Re: pgsql: Add TAP tests for pg_verify_checksums - Mailing list pgsql-hackers

From Andres Freund
Subject Re: pgsql: Add TAP tests for pg_verify_checksums
Date
Msg-id 20181019192146.j4my7yjzv4eitw2w@alap3.anarazel.de
Whole thread Raw
In response to Re: pgsql: Add TAP tests for pg_verify_checksums  (Stephen Frost <sfrost@snowman.net>)
Responses Re: pgsql: Add TAP tests for pg_verify_checksums  (Stephen Frost <sfrost@snowman.net>)
List pgsql-hackers
Hi,

On 2018-10-19 14:47:51 -0400, Stephen Frost wrote:
> * Andres Freund (andres@anarazel.de) wrote:
> > On 2018-10-19 14:11:03 -0400, Stephen Frost wrote:
> > > * Andres Freund (andres@anarazel.de) wrote:
> > > > cstore e.g. does this, and it's already out there. So yes, we should
> > > > provide better infrastructure. But for now, we gotta deal with reality,
> > > > unless we just want to gratuituously break things.
> > > 
> > > No, I don't agree that we are beholden to an external extension that
> > > decided to start writing into directories that clearly belong to PG.
> > 
> > Did it have an alternative?
> 
> Yes, work with us to come up with a way to accomplish what they wanted
> without creating unknown/untracked files in our tablespaces.
> 
> Or, have their own mechanism for storing files on other filesystems.
> 
> And likely other options.  Saying that we should account for their
> putting arbitrary files into the PG tablespace directories because they
> "didn't have any other choice" seems pretty ridiculous, imv.
> 
> > > How do we even know that what cstore does in the tablespace directory
> > > wouldn't get caught up in the checksum file pattern-matching that this
> > > commit put in?
> > 
> > You listen to people?
> > 
> > > What if there was an extension which did create files that would
> > > match, what would we do then?  I'm happy to go create one, if that'd
> > > help make the point that this "pattern whitelist" isn't actually a
> > > solution but is really rather just a hack that'll break in the future.
> > 
> > Oh, for crying out loud. Yes, obviously you can create conflicts, nobody
> > ever doubted that. How on earth is that a useful point for anything? The
> > point isn't that it's a good idea for extensions to do so, but that it
> > has happened because we didn't provide better alternative.
> 
> The point is that you're making a case because you happen to know of an
> extension which does this, but neither of us know about every extension
> out there and I, at least, don't believe we should be coming up with
> hacks to try and avoid looking at files that some extension has dumped
> into the PG tablespace directories because that's never been a
> documented or supported thing to do.

It's not a hack if it's a quite defendable choice on its own, and the
presense of such extensions is just one further argument in one
direction (for explicit whitelisting here).

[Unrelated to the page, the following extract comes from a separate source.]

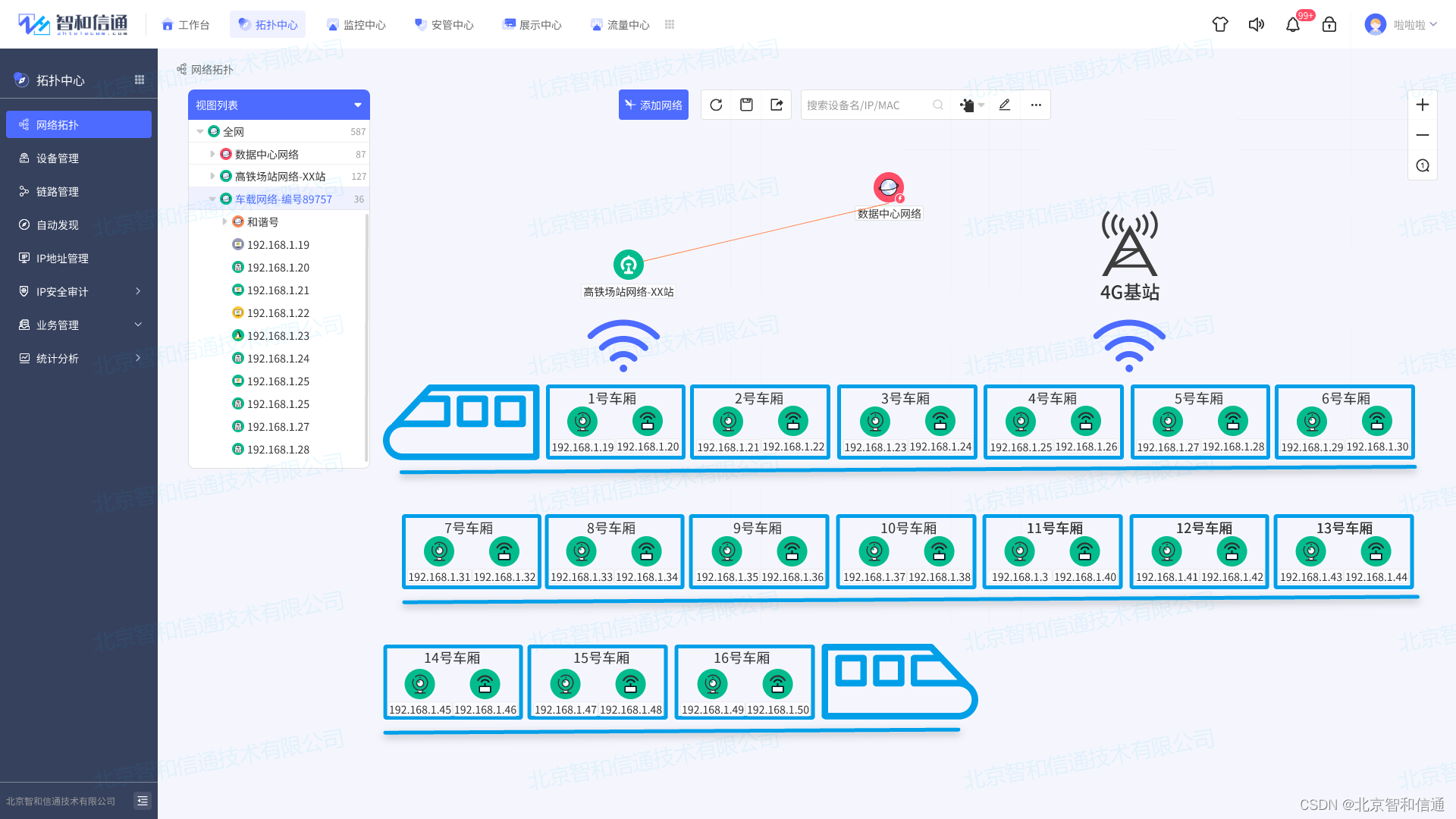1456x819 pixels.
Task: Click the save topology icon
Action: pyautogui.click(x=746, y=105)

> > > > > > And I fail to see why a blacklist is architecturally better. There's
> > > > > > plenty cases where we might want to create temporary files,
> > > > > > non-checksummed data or such that we'd need a teach a blacklist about,
> > > > > > but there's far fewer cases where add new checksummed files. Basically
> > > > > > never since checksums have been introduced. And if checksums were
> > > > > > introduced for something new, say slrus, we'd ceertainly use
> > > > > > pg_verify_checksum during development.
> > > > > 
> > > > > In cases where we need something temporary, we're going to need to be
> > > > > prepared to clean those up and we had better make it very plain that
> > > > > they're temporary and easy to write code for.  Anything we aren't
> > > > > prepared to blow away on a crash-restart should be checksum'd and in an
> > > > > ideal world, we'd be looking to reduce the blacklist to only those
> > > > > things which are temporary.
> > > > 
> > > > There's pending patches that add support for pg_verify_checksums running
> > > > against a running cluster. We'll not just need to recognize files that
> > > > are there after a graceful shutdown, but with anything that a cluster
> > > > can have there while running.
> > > 
> > > Of course- the same is true with a crash/restart case, so I'm not sure
> > > what you're getting at here.
> > 
> > pg_verify_checksum doesn't support running on a crashed cluster, and I'm
> > not sure it'd make sense to teach it to so (there's not really much it
> > could do to discern whether a block is a torn page that replay will fix,
> > or corrupted).
> 
> ... and this isn't at all relevant, because pg_basebackup does run on a
> running cluster.

I wasn't ever denying that or anything close to it?  My point is that
pg_verify_checksum needs much more filtering than it has now to deal
with that, because it needs to handle all files that could be present,
not just files that could be present after a graceful shutdown.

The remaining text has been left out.